Data Analysis Projects for beginners as well as intermediates

Photo by Myriam Jessier on Unsplash

Hello, Learners..!!

I think the medium is a part of daily life now for all the geeks. As we all know that the data is a vital part of the information age and currently we are in the information age. Those who own the data own everything.

Let’s do some analysis on the medium dataset. I got a dataset of medium from Kaggle. This dataset has the information of the medium articles about data science, machine learning, neural network, etc. We will dig deeper into it later. So, let’s start this project with a cup of coffee.

Code with Analysis

Dataset and Github Link are at the end of this article.

  • Import the following Libraries
#for mathematical computationimport numpy as np
import pandas as pd
import scipy.stats as stats
#for data visualizationimport seaborn as sns
import matplotlib.pyplot as plt
from matplotlib.pyplot import figure
import plotly
import plotly.express as px
% matplotlib inline
  • Let’s load the data and take a sneak peek at the data.

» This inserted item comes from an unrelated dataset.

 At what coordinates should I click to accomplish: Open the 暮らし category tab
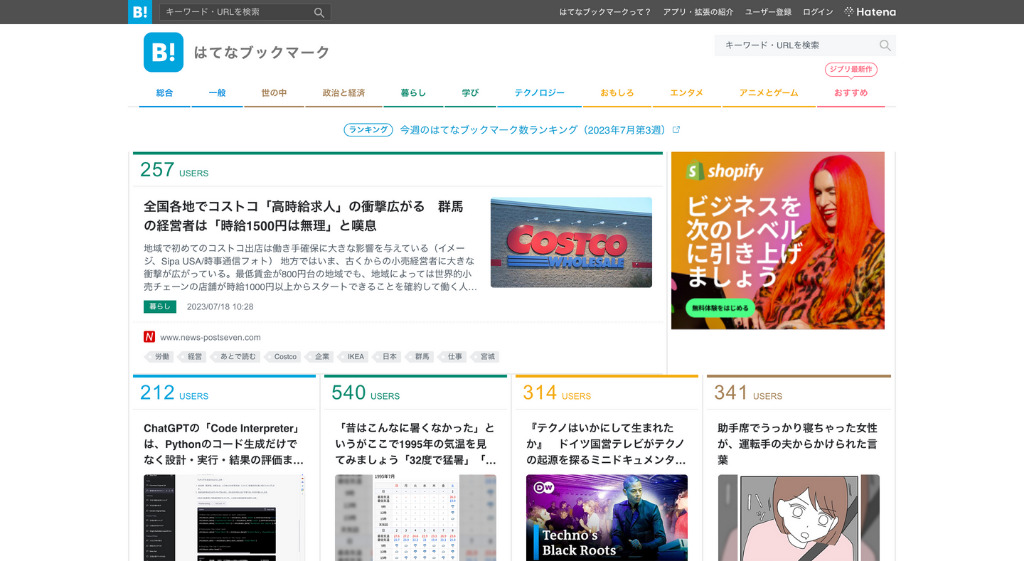point(413,93)
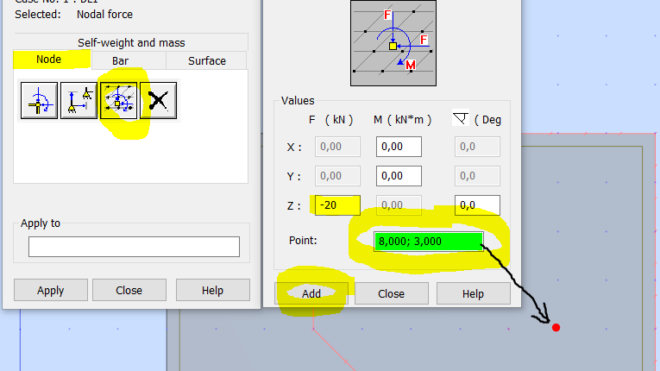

Download the dataset and add the path as shown. After that render the first 5 data of the dataset.
df = pd.read_csv("/content/articles.csv", encoding='latin-1')
df.head()

Now run the cell, you will see something like this on-screen.

medium data analysis
  • Get some more information about the data
#data info
df.info()
#Check missing values
df.isnull().sum()

Check out the null values in each column. We got lucky that there are no null values in our dataset.
After that, get more information about our dataset with the type of each column attributes.

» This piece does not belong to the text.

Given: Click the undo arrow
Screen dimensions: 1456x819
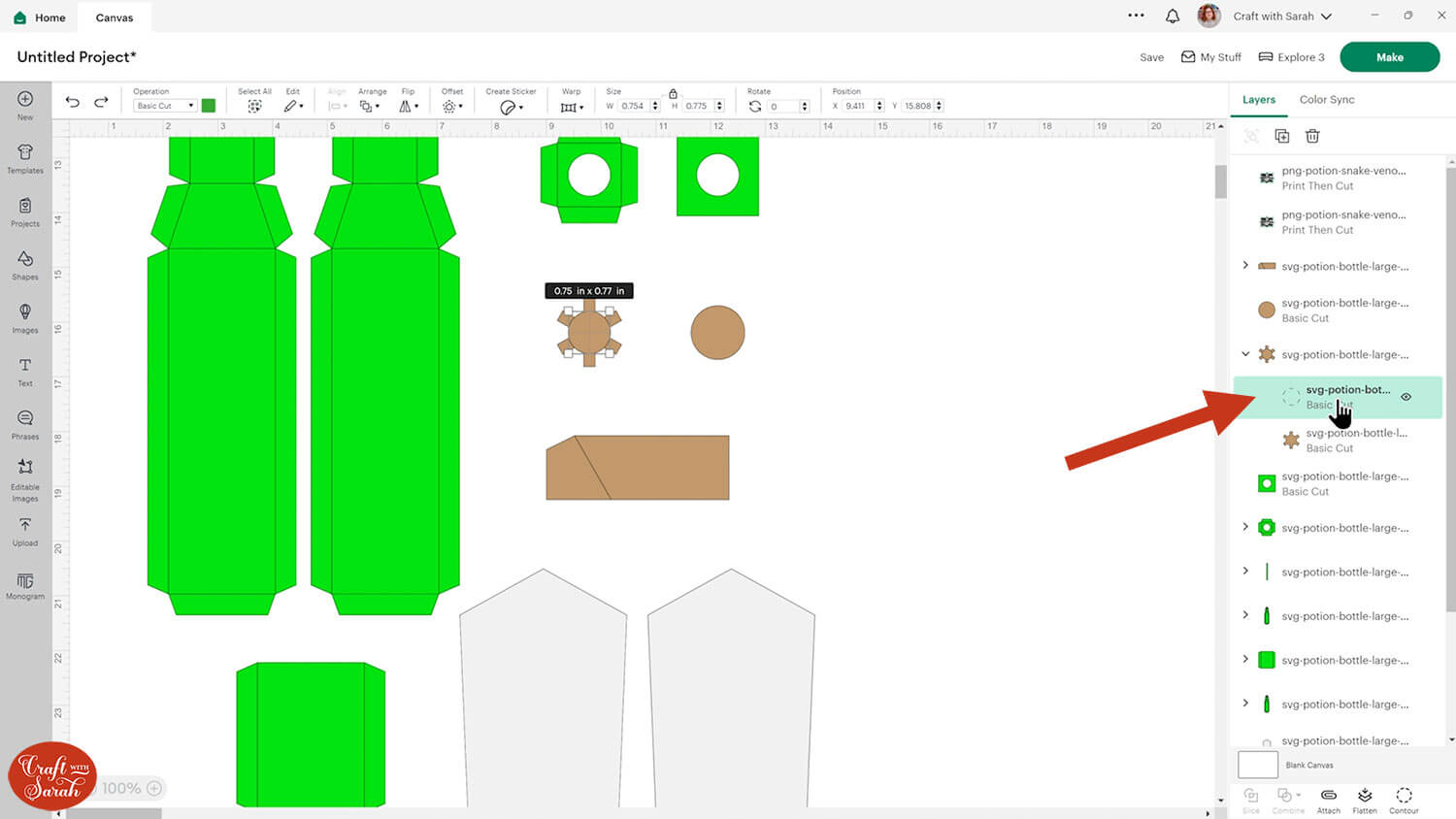Looking at the screenshot, I should coord(73,102).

  • Relation between reading times and claps.
fig1 = px.line(df, x='reading_time', y='claps')
fig1.show()

After you run the cell, you will see something like this on the screen.

medium data visualization

Umm... This is a little bit weird but we will take care of it later. But we can see that the articles reading time between 5 to 9 minutes are getting more claps. The reader doesn’t like short articles as they don’t want less information about any particular topic. And they also don’t like too long articles. I think this scenario is the same for other genres of articles too. Most of the readers want articles between the reading of 5 to 10 minutes.

  • Add 2 columns. Length of body text column and length of title column. Look at the new dataset
df['len_text'] = df['text'].str.len()
df['len_title'] = df['title'].str.len()
df.head()

No rocket science here. Get the length of text and title from the dataset and added them in a new column. Our new dataset will look something like this now.

medium data analysis
  • Body text observation
sns.distplot(df['len_text'], color='b')
plt.show()
Medium data analysis using python

For most of the articles in the dataset, we have 5000 to 15000 characters.

If you run the above cell then you might see a warning. In the Future, you can rename distplot to displot. It will work fine.

  • Title Length Observation
sns.displot(df['len_title'], color="b")
plt.show()
medium data analysis

The above curve contains two local maxima one at about 60 chars and the other at 100 char which is quite fascinating as it implies that a specific group of writers prefer to write a longer title.

  • Claps Observation

First, clean the data. The clap column is not cleaned yet. After that, we will do an observation. We have two options here. Either we remove the “K” from the clap column and add the new data (without K) in a separate column or We just remove the K from the clap. We are going with the second option.

df['claps'] = df['claps'].apply(lambda s: int(float(s[:-1]) * 1000) if s[-1] == 'K' else int(s))sns.distplot(df['claps'], color="b")
plt.show()
medium data analysis

As we clearly see that graph is highly skewed on the right side which clearly shows that a small class of authors get a high amount of claps.

  • Scatter plot of reading time and claps
fig5 = px.scatter(df, y='claps', x='reading_time')
fig5.show()
medium data analysis

We have already seen the analysis of reading time and claps relation. But this graph is more precise and looks decent.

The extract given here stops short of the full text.